JAKARTA -Ketua Dewan Pers, Ninik Rahayu, menegaskan bahwa kerja pers harus dilaksanakan dengan berpegang pada kode etik jurnalistik yang mengutamakan akurasi, fakta, dan profesionalisme. Ia menyoroti perbedaan mendasar antara karya jurnalistik yang dihasilkan oleh wartawan profesional dengan konten yang diproduksi oleh influencer, YouTuber, atau buzzer yang tidak terikat oleh prinsip-prinsip tersebut.
“Jadi tolong, karena beda loh antara berita karya jurnalistik dengan influencer, YouTuber, atau buzzer. Itu beda banget. Pers itu kerjanya ada faktanya, akurasinya dijaga, ada kode etiknya,” ujar Ninik dalam acara diskusi Kemerdekaan Pers yang diadakan di Kantor Dewan Pers, Jakarta, pada Selasa (5/11/2024). Diskusi tersebut mengangkat tema pentingnya kemerdekaan pers di tengah dinamika perkembangan media saat ini.
Menurut Ninik, keberadaan kode etik jurnalistik yang dijaga ketat oleh lembaga seperti Dewan Pers merupakan penjaga yang memastikan agar informasi yang sampai kepada masyarakat adalah informasi yang faktual, akurat, dan terpercaya. Sementara itu, ia mencatat bahwa para influencer, YouTuber, dan buzzer tidak memiliki lembaga pengawas yang memastikan konten mereka memenuhi standar etik yang sama. Hal ini, menurutnya, dapat menyebabkan perbedaan kualitas dan integritas informasi yang disebarkan kepada publik.

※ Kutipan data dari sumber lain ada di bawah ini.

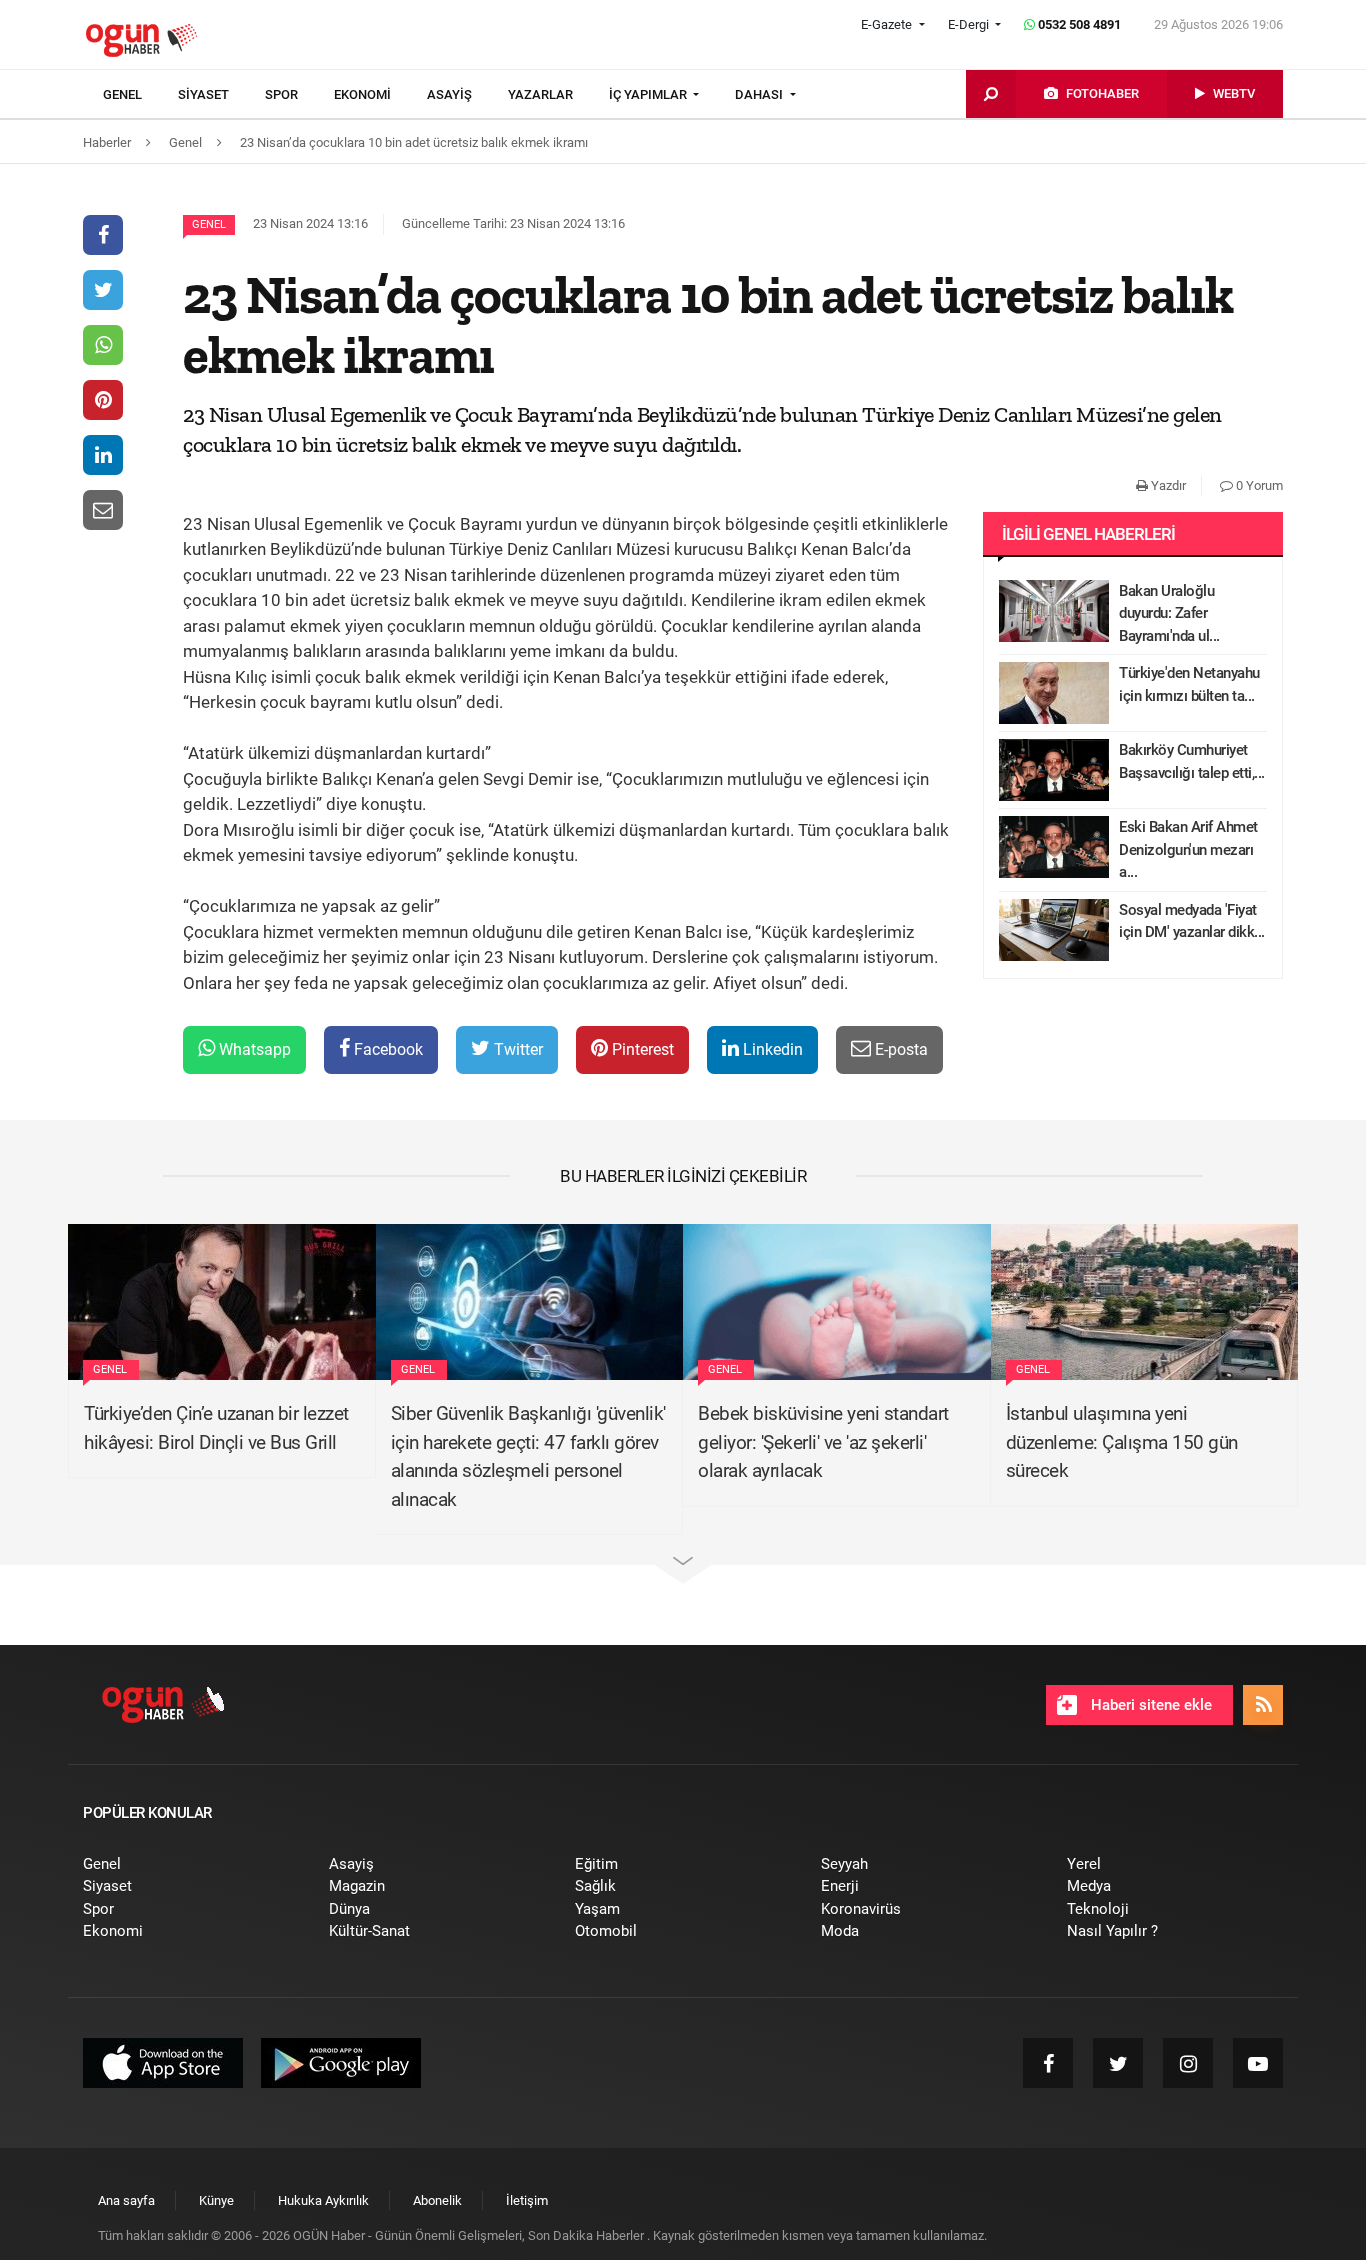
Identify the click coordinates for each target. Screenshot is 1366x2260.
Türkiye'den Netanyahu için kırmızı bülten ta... (1189, 684)
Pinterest (641, 1049)
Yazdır (1167, 485)
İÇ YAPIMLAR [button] (649, 94)
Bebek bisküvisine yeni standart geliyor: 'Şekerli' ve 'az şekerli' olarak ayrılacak (823, 1442)
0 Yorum (1258, 485)
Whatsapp (253, 1049)
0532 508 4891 (1078, 24)
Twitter (516, 1049)
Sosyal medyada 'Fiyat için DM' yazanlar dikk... (1192, 921)
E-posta (899, 1049)
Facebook (386, 1049)
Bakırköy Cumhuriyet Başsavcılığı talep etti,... (1192, 761)
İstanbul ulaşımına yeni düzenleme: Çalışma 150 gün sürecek (1122, 1442)
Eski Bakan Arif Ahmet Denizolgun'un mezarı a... (1188, 849)
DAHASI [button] (760, 94)
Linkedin (771, 1049)
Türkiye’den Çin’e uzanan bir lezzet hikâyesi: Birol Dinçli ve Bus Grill (216, 1428)
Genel (209, 224)
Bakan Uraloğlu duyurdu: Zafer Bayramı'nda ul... (1169, 613)
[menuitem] (140, 95)
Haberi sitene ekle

Tantangan Pers di Tengah Perkembangan Teknologi
Ninik Rahayu juga menyinggung tentang tantangan besar yang dihadapi oleh industri pers, terutama di tengah persaingan dengan platform digital. Ia mengungkapkan, salah satu masalah utama yang kini memengaruhi Indeks Kemerdekaan Pers (IKP) 2024 adalah pergeseran ruang ekonomi yang semakin berat bagi media tradisional. Belanja iklan yang dulunya menjadi salah satu sumber utama pendapatan bagi perusahaan media, kini lebih banyak beralih ke platform digital seperti Google dan Facebook.
“Seperti dalam sambutan saya tadi, memang belanja iklan yang dulu bisa memberikan dukungan pada kerja-kerja jurnalistik, sekarang ini lebih banyak beralih ke perusahaan platform,” ujar Ninik. Pergeseran ini, lanjutnya, membuat perusahaan pers di Indonesia, terutama media mainstream, kesulitan untuk bertahan. Oleh karena itu, ia meminta agar lembaga-lembaga pemerintah dan swasta lebih memprioritaskan belanja iklan untuk media yang sudah lama membantu menyediakan informasi yang berkualitas kepada masyarakat.